Police chief wants alcohol crackdown

LONDON (Reuters) - A senior policeman has called for the legal drinking age to be raised to 21 to tackle the “scourge of anti-social behaviour” that has blighted many areas.

A man pours a drink in a file photo. A senior policeman has called for the legal drinking age to be raised to 21 to tackle the "scourge of anti-social behaviour" that has blighted many areas. REUTERS/File

Cheshire Chief Constable Peter Fahy said society must address the causes behind a rise in under-age drinking, alcohol-fuelled violence and vandalism.

He blamed parents for failing to keep their children under control and said the drinks industry was guilty of selling alcohol too cheaply.

A hardcore of young men are being sucked into crime because they have dropped out of education, training or work, he added.

“Every night of the week Cheshire officers...are engaged in a constant battle against anti-social behaviour and alcohol-induced violence,” he said in a statement. “Alcohol is too cheap and too readily available and is too strong.

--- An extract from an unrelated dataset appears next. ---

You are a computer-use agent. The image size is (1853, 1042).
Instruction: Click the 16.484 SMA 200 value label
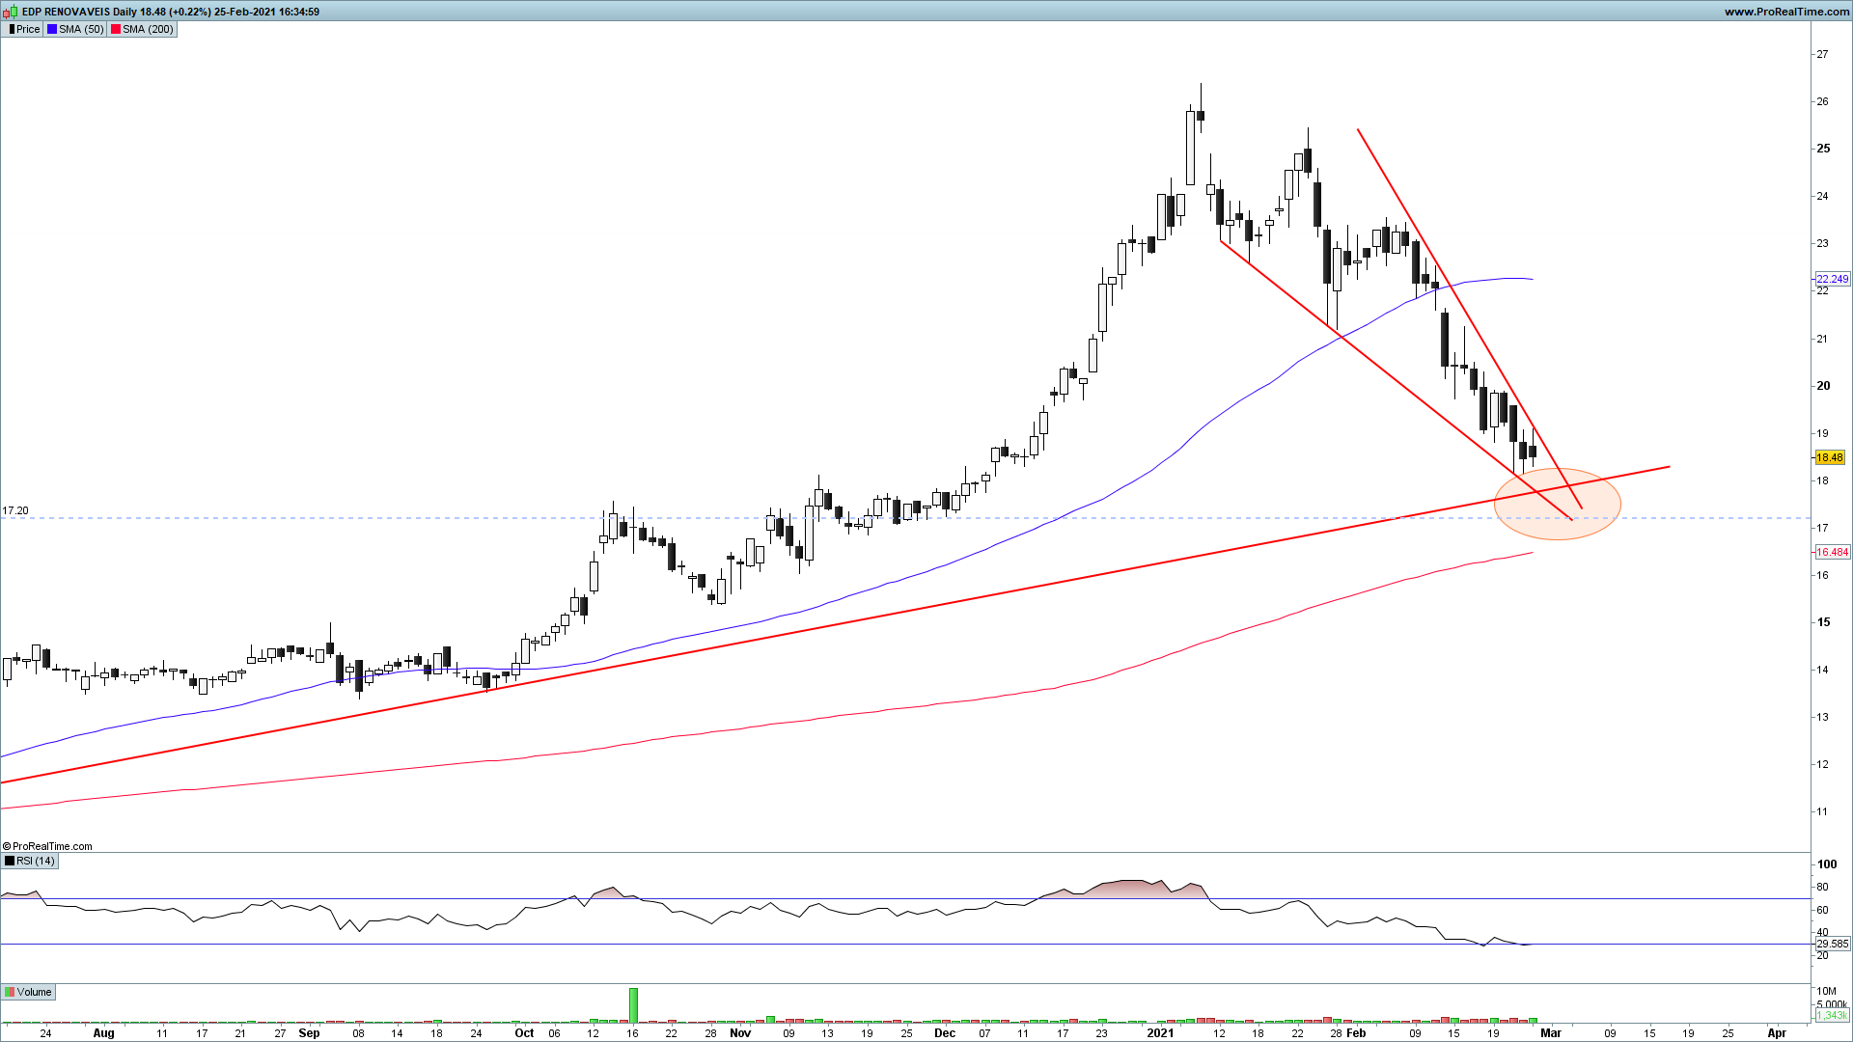(1832, 552)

“Most of the bad behaviour is fuelled by alcohol -- much of it supplied by adults -- including some parents.

“I know that a hardcore of parents turn a blind eye to the fact that their youngsters are out there, drinking under age and congregating in places where they cause nuisance.”

In an interview with Channel 4 News on Tuesday he said the minimum drinking age should be raised to 21 from 18.

He spoke out after the murder of sales manager Garry Newlove, 47, who died after confronting a group of youths outside his house. Two boys aged 15 and another aged 16 appeared in court on Tuesday charged with murder.

Last month, Prime Minister Gordon Brown’s spokesman said the Home Office is to examine the impact of the relaxation of licensing laws in 2005.

The government, which has pledged to crack down on anti-social behaviour, said overall crime has not risen since pubs were allowed to open later, although more offences are taking place in the early hours.

Problem drinking costs the economy an estimated 20 billion pounds each year in crime, health costs and disorder, according to a Home Office report.

Home Office Minister Vernon Coaker said in June he wanted to promote a “sensible drinking culture” to replace the idea of drinking to get drunk.

Fahy said it was naive to think that police can tackle alcohol-fuelled crime alone. He called on parents, industry and teenagers to play their part.

“We need all these elements of our society to rack their conscience and consider what duty they have to beat the scourge of anti-social behaviour by young people,” he said.